Speaking with Dani Burger on Bloomberg Deals, Carolina Brochado, Partner and Head of EQT Ventures & EQT Growth US, shared why EQT believes this is one of the most exciting moments for European technology in decades.
AI is creating a much bigger opportunity
While enterprise software has created some of the world's largest technology companies, Carolina believes AI expands the opportunity far beyond software itself.
"The software market is something like $1.2 trillion. AI, if you think about it relative to the services industry, could be a $15 trillion opportunity."
Rather than simply improving existing software, AI is beginning to transform entire service industries. From legal services and customer support to software development, the technology has the potential to unlock significant productivity gains across the economy.
Deep tech's moment has arrived
Long before AI became today's dominant technology trend, EQT Ventures was investing in deep technology across robotics, industrial systems and space.
According to Carolina, those long-term convictions are now converging with a broader shift towards reindustrialisation and sovereign technology capabilities.
"For the last 10 years, we have thought that deep tech is around the corner.
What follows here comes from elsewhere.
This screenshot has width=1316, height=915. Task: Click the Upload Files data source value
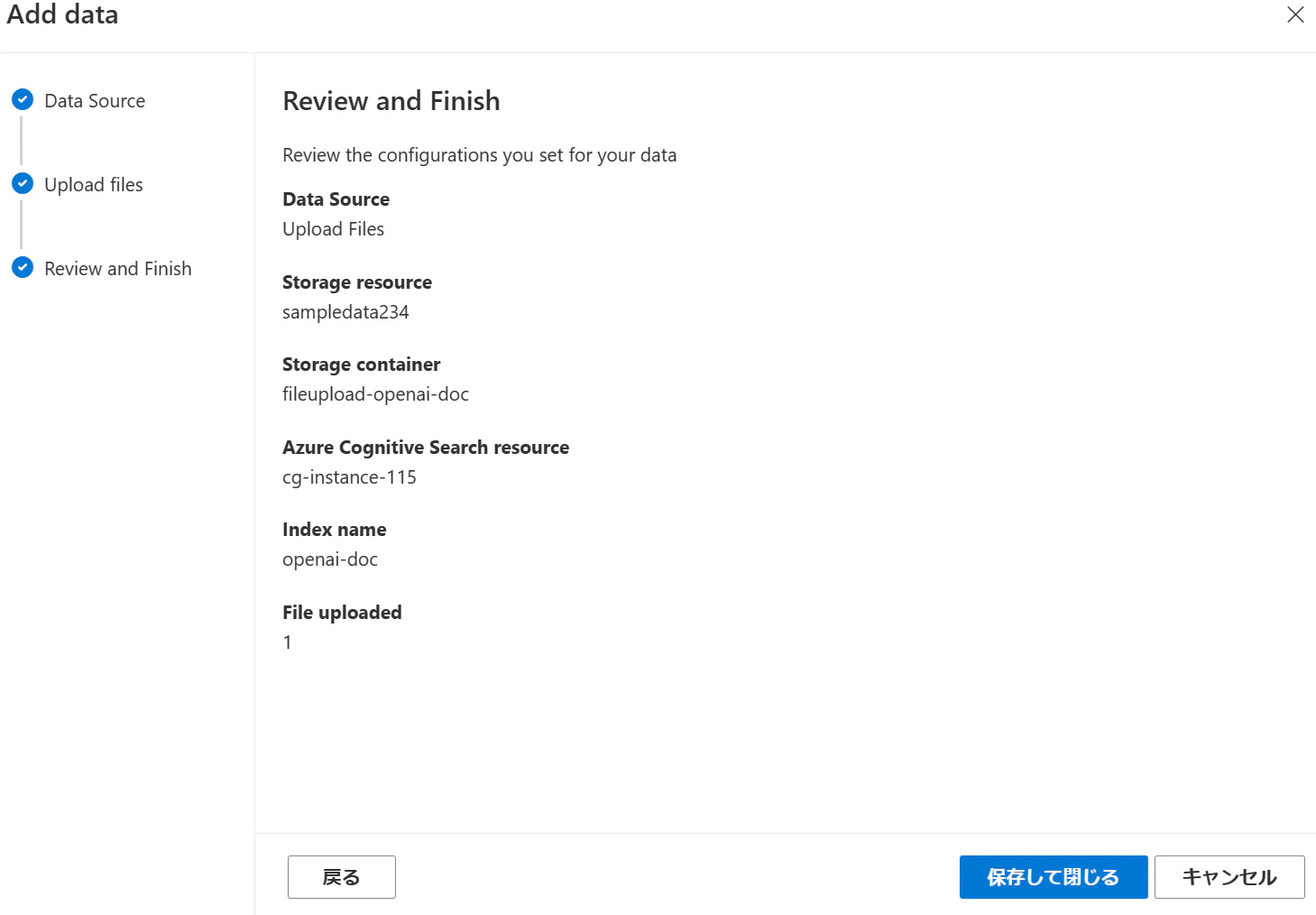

Now we are in a nice position with AI and the reindustrialization of everything."
She pointed to portfolio companies including Starcloud, building data centres in space, and The Exploration Company, developing reusable spacecraft, as examples of technologies benefiting from this new wave of investment and industrial innovation.

Building Europe's next generation of global technology companies
Asked about the newly established Scaleup Europe Fund, managed by EQT, Carolina highlighted the importance of addressing one of Europe's longstanding challenges: access to growth-stage capital for deep technology companies.
"There is a clear gap at growth stage for deep tech businesses in Europe. We think this was a fantastic initiative."
She explained that, by combining EQT's venture, growth and life sciences capabilities, the firm is well positioned to support Europe's most ambitious companies as they scale into global technology leaders.
AI will change work, but also create opportunity
The discussion also turned to the impact AI will have on jobs, with companies like Harvey transforming legal work and Lovable making software development accessible to a much broader audience.
Carolina acknowledged that AI will change how many people work but believes the long-term effect will be positive. As AI automates repetitive tasks, people will increasingly be able to focus on higher-value work, creativity and innovation.
Investing through the next wave
Technology investing has always evolved through cycles. While software defined the last decade, AI, deep tech and industrial technologies are creating entirely new markets and business models.
For EQT, the approach remains consistent: back exceptional founders early, support them over the long term, and help build the next generation of global category-defining companies.